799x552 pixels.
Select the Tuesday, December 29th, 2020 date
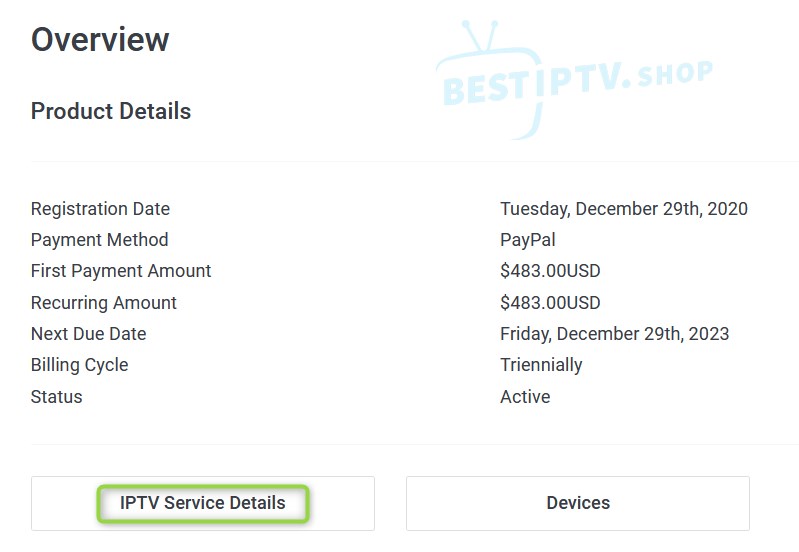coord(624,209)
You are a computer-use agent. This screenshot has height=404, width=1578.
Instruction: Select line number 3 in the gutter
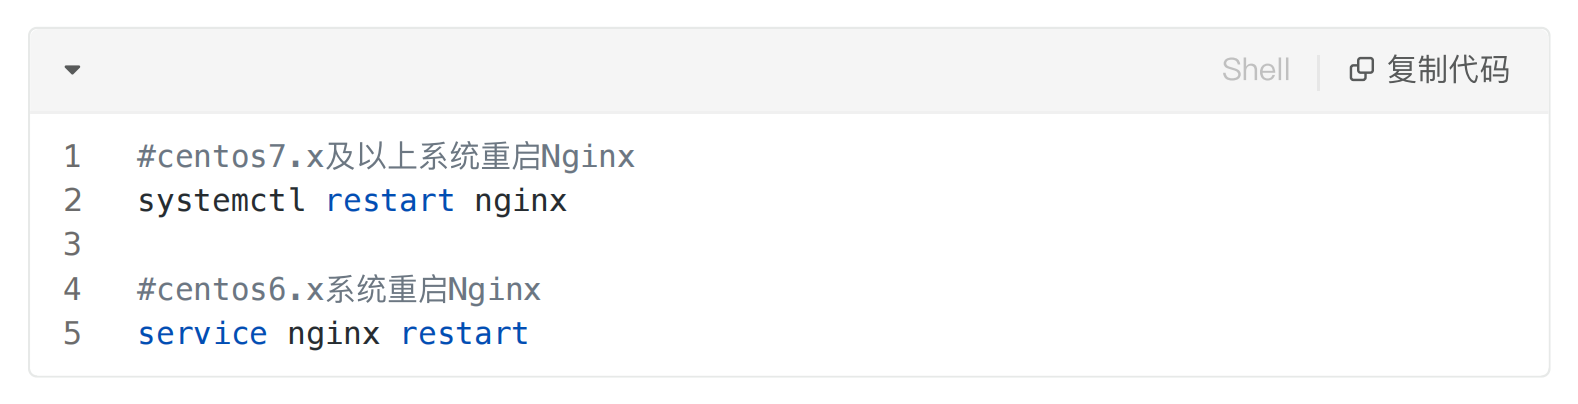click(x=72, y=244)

> [Exercise brief]:
Only the lines from the one with "Select the Tuesday, December 29th, 2020 date" through the final line of the data should be written out, exactly and including both ends. Skip the pictures.

> [Result of this exercise]:
Select the Tuesday, December 29th, 2020 date
coord(624,209)
You are a computer-use agent. This screenshot has height=404, width=1578.
Instruction: Select line number 3 in the gutter
click(x=72, y=244)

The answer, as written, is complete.